Why Twitter Matters
Two weeks ago a spontaneous network formed using a quirky a little tool called Twitter. Twitter is a mini-blog posting/instant messaging tool that allows users to post messages of 140 characters or less and follow other people’s “tweets” on their cell phones and computers.
The “mother-mob” network formed in reaction to an ad by the company that makes the pain relief medicine Motrin. The ad concerned a mother complaining of back pain from carrying her baby in a sling around her neck–and Motrin came to the rescue. Thousands of mothers in the US found the ad insulting. The ad ran on Saturday, and by the evening it was the most tweeted subject on Twitter; in one two-hour period, mothers had traded 6000 posts. By Sunday, according to the NYT, there was a nine minute video on YouTube, to the “tune of Danny Boy, showing screen shots of the outraged twitter posts interspersed with photos of Moms carrying babies in slings.” By the end of day Sunday the company was forced to take the ad off air and apologize.
Why did these mothers use Twitter instead of traditional blogs or simple websites?

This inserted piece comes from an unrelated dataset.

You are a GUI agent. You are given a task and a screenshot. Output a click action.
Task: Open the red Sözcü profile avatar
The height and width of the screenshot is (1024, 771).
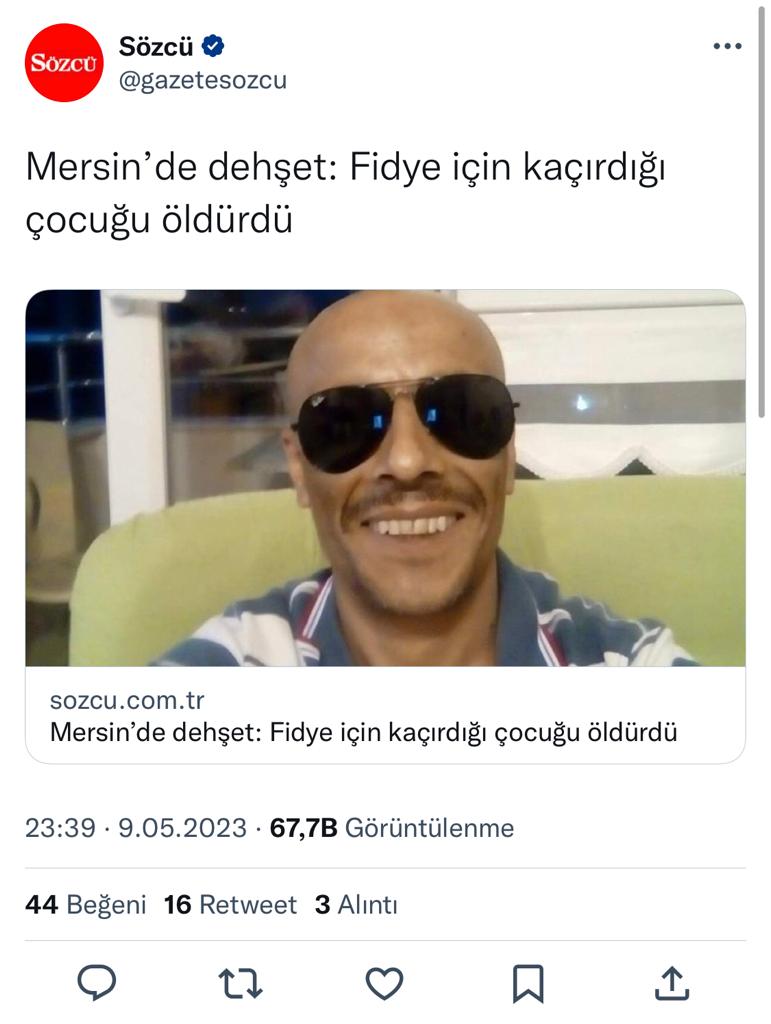(64, 63)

Because Twitter is hyper-interactive. Permitting only 140 characters per post, Twitter forces users to be short and pithy, thereby allowing thousands of overlapping “voices” to be “heard” over a very short period of time. Short and sweet enables Twitter to efficiently tap into the fundamental human desire for self-expression and shared communication.
As each Twitter Mom saw their own “tweets” jumbled with thousands of others streaming across their screens, they felt part of dynamic network gathering momentum. They felt their social power (whether it is sustainable power is another matter.)